They each took their own
pickups to his house. By the time she pulled into his driveway behind him, the
rain had let up and she was beginning to question the logic of coming here.
She’d never actually been with a man on his own territory. The event seemed to
carry implications she wasn’t prepared for, especially in light of their
earlier conversation.
He had said, though, that he
would wait until day after tomorrow to discuss anything serious. So she
climbed out of her pickup and slipped her hand into his when she met him on the
sidewalk.
His house was neat and
masculine, and suited him perfectly. A print of a cowboy on horseback and a
black and white dog making their way through a snowstorm hung over his sofa,
and a brightly colored Indian blanket lay across an easy chair.
“I have a bottle of wine if
you’d like a glass.”
She rubbed her hands
together. “That sounds great.” She stood in the middle of the living room
after he’d left, her hands in her pockets, feeling lost. He had a Larry
McMurtry book on the table beside his chair, and a crossword puzzle with a few
blank spaces.
“Hobble,” she said when he
came back a few minutes later, carrying two glasses of wine.
“I don’t think any woman’s
ever said that to me before.”
“It’s 13 down. Six letter
word for shuffle.”
“Ah.” He handed her a
glass. “You look like you’re about to bolt.”

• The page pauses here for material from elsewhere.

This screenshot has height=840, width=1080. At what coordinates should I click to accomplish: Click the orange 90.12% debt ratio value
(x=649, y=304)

“That’s because I’m kind of
starting to feel like this has the air of a special occasion.”
“This? Nah. This is
nothing special. In fact, I’m a little embarrassed to admit it, but that’s why
I took so long in the kitchen – I forgot you were even here.”
She laughed and almost
choked on her wine. “Is that so?”
“Yeah, I made a snack,
watered the plants, and then all of a sudden I thought ‘I’ve got company!’”
His eyes twinkled at her
over the rim of her glass. “Take it easy, Dusty. It’s no big deal.”
“Still…” She set her glass
down, then took his and put it beside hers. “I’d feel better if I had more of
the…” She slid her hands up his chest and over his shoulders, then kissed him
until he moaned and cupped her bottom to press her to him. “… the upper hand.”
“Well then, you ought to
feel much better. Because I’m yours to command.”
Afterward, Luke refilled
their glasses, and Dusty lay on her stomach, studying the way the dark red liquid
clung to the side of the glass when she tilted it. Luke lay beside her, his
finger idly tracing the curve of her spine.

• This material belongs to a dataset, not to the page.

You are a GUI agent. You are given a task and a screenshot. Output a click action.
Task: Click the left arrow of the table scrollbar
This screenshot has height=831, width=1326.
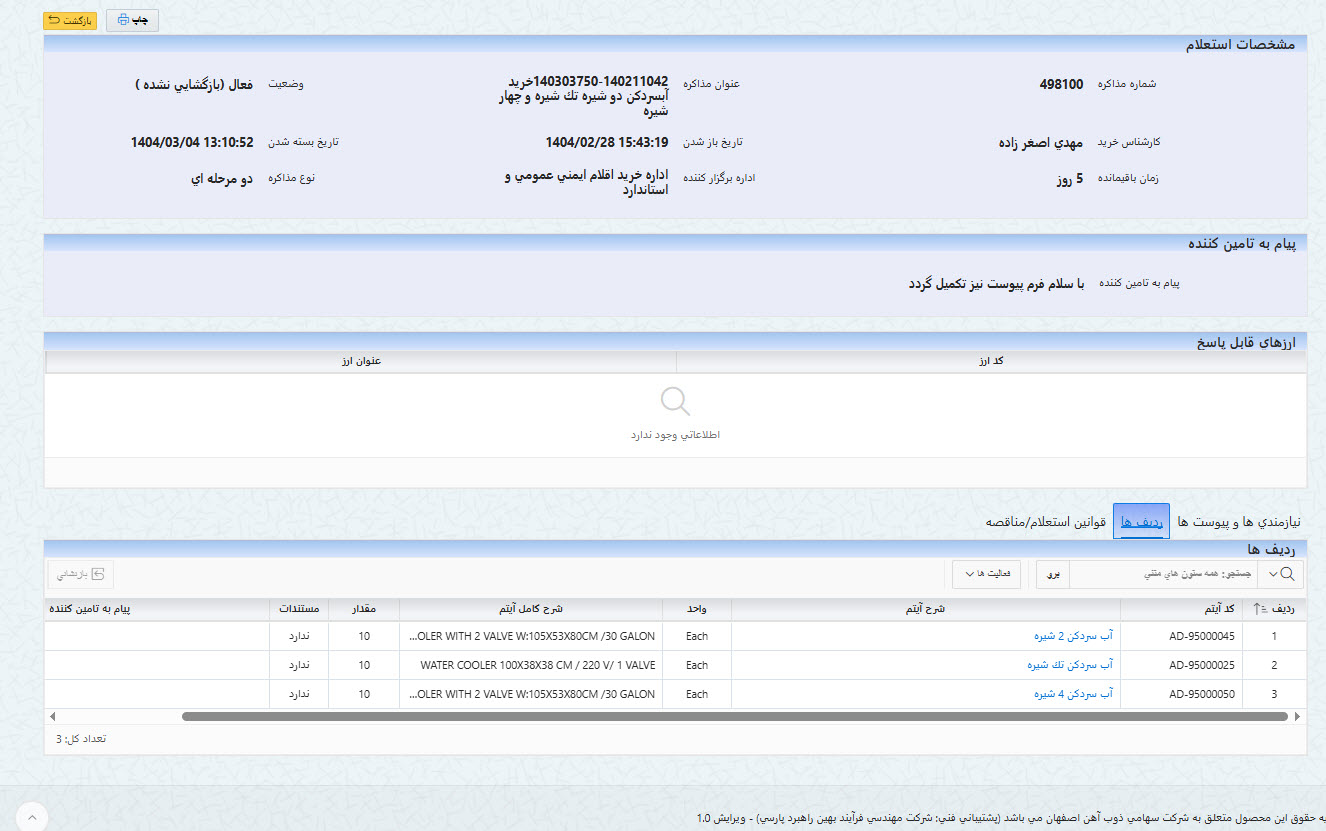pyautogui.click(x=53, y=716)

She’d drunk only enough of
the wine to get the nerve up to broach what was on her mind. “You pray, when
Brother Mark prays at the end of the service.”
“Sure. I pray.”
Dusty chewed her lip. “You
honestly believe in that? Believe there’s something or someone up there
listening?”
She expected a flippant
answer, a typical nothing-too-serious Luke answer. Instead, he put his chin on
her shoulder and said softly, “Yes. I do believe in that.”
Dusty twirled the glass stem
slowly between her fingers, feeling oddly left out. She set the glass down and
put her head on the pillow, enjoying the comfort of his weight at her back, his
pillow under her cheek. “I have to admit, maybe Brother Mark is onto something
with all this forgiveness stuff. I see a difference in the town. Today, I
almost ran the stop sign in front of the bank and the lady I pulled out in
front of smiled and waved at me. If I’d have done that a week ago, she would
have chased me down.”
Luke admired the way the
sheet slipped low and mounded over her bottom when she moved, the way her hair
drifted across her face. He reached down and slid his fingers through it and tucked
it back over her shoulder. The candlelight flickered across her face, casting
her skin in a tawny glow.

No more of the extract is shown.